Released today, her new song Broad Strokes was inspired by a previous long-distance relationship. While Pam could spend hours on the phone talking, her partner was happier to reply in vague and “broad stroke” terms. Broad Strokes is a song which explores the uncertainty and anxiety that comes from being with someone very different from yourself. Packed with nostalgic synths and melodies, Pam sums up the song as being “the perfect storm of synth, sad, love song vibe”. 

Before Pam was TOMI, she was an emo 12-year-old who needed an escape from the hormone-fuelled angst of her teenage years. Music became that outlet for her. 

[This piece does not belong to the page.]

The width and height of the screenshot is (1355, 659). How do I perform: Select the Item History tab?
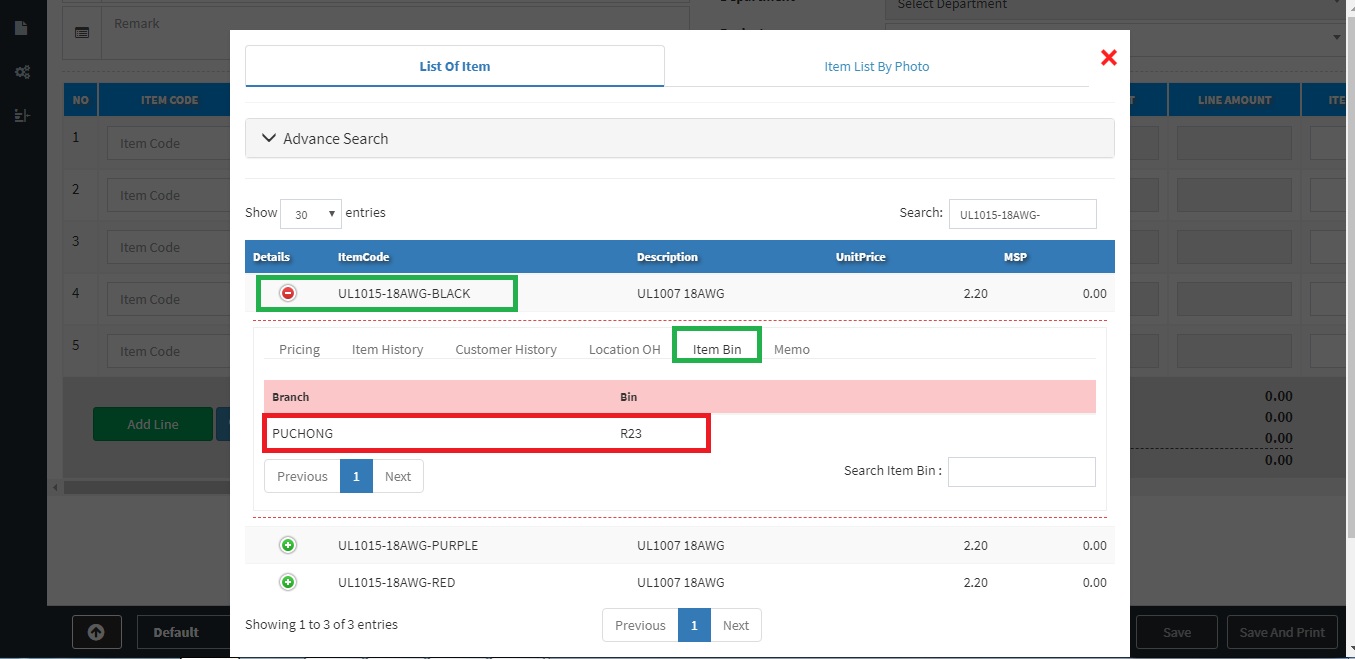point(387,349)

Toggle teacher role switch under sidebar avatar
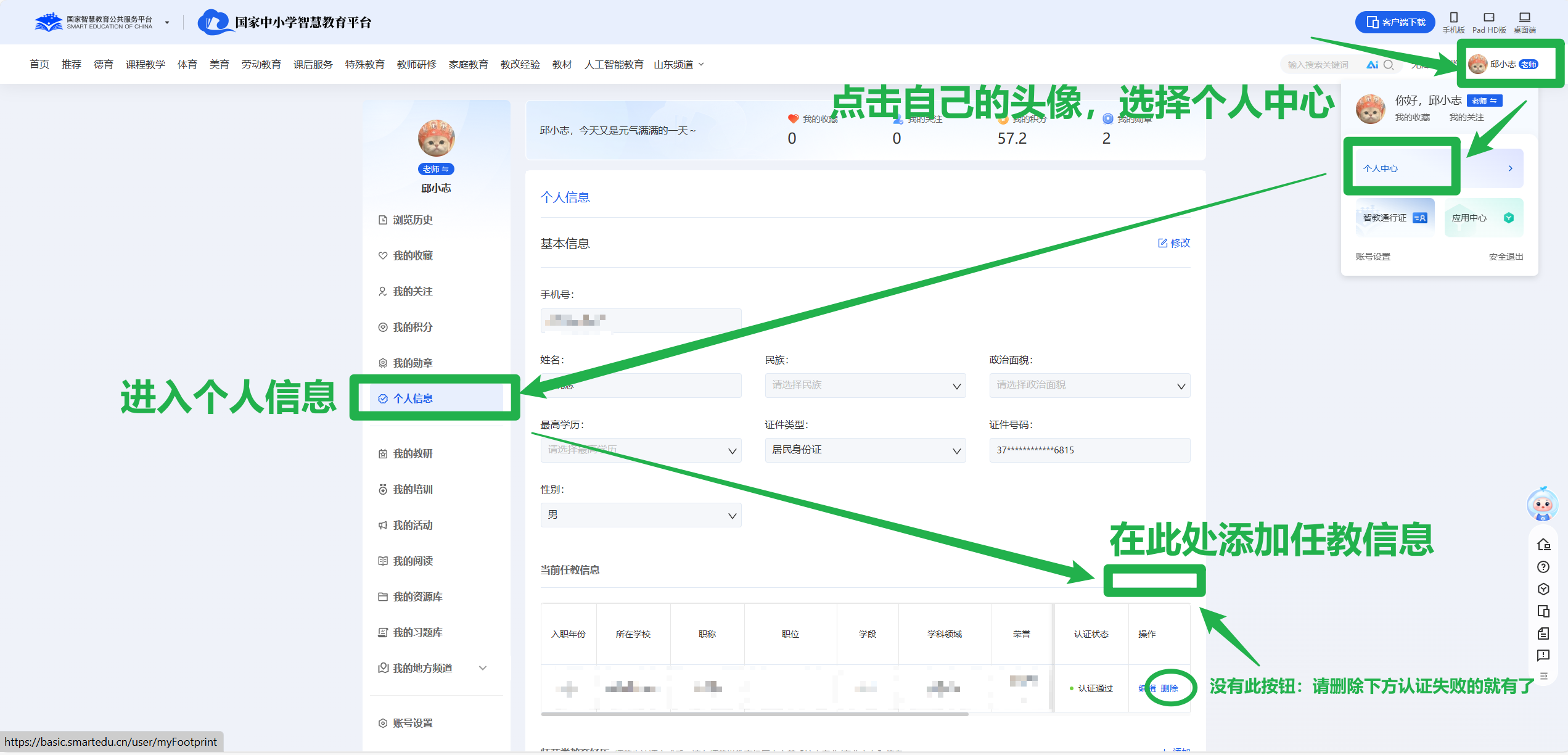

It was also at 12 that Pam came out to her friends and family as a lesbian. “It was an intense time,” she explains. “I was a kid. I didn’t know what was happening. It didn’t go over that great with my family. Some of my friends thought I was weird. It was a troubling time.”

“Music was a place where I could talk about all my feelings without having to say anything. I could express my emotions through the chords I played.” 

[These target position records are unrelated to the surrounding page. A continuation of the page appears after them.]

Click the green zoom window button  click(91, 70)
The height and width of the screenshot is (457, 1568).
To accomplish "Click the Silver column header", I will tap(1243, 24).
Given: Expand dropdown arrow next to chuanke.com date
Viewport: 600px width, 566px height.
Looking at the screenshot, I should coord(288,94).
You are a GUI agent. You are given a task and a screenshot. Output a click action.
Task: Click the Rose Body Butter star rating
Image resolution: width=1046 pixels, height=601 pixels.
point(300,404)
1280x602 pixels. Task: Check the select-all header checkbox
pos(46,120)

You may be wondering where the lizard comes in. I’m getting there. Pam laughs when I ask where the name comes from. “I had this lizard when I was seven and that was the lizard’s name. He lives on. Everyone thinks it’s going to be a profound story but it’s just my lizard!” 

Broad Strokes comes from Pam’s album Late Bloomer which will hit your headphones on 13 October. The record is a nod to her past self, the version of herself who returned home on 13 October 2020 feeling raw and uncertain about the world. 

“I felt like everything had gone somewhere else. I didn’t know my purpose, or what I was doing, or what to do with this body and mind,” she explains. “It was confusing. This record is an ode to that. I’m closing this chapter and putting it out to the world and letting it live and breathe and be whatever it’s going to be.”

Alongside being a talented singer, Pam finds joy in working alongside other musicians as a producer. She jokes that when she started in the industry it fit the stereotype of studios being full of men in suits telling women how to write their songs. Now, queer women like Pam have a space to express their love, and their music, and exert their agency in the music industry. 

So, what does Pam hope listeners take from her upcoming album Late Bloomer? 

“I hope that it brings a sense of clarity and understanding. I wrote this about going through my 20s – it’s a time where everything is so chaotic and so intense, and everything feels great, and everything feels like an epiphany, and everything feels like it’s going to fall apart. All of those feelings are okay and life just keeps going on. I don’t think I realised that until I went through another decade.” 

Broad Strokes is out now! Keep your eyes peeled for Late Bloomer in October.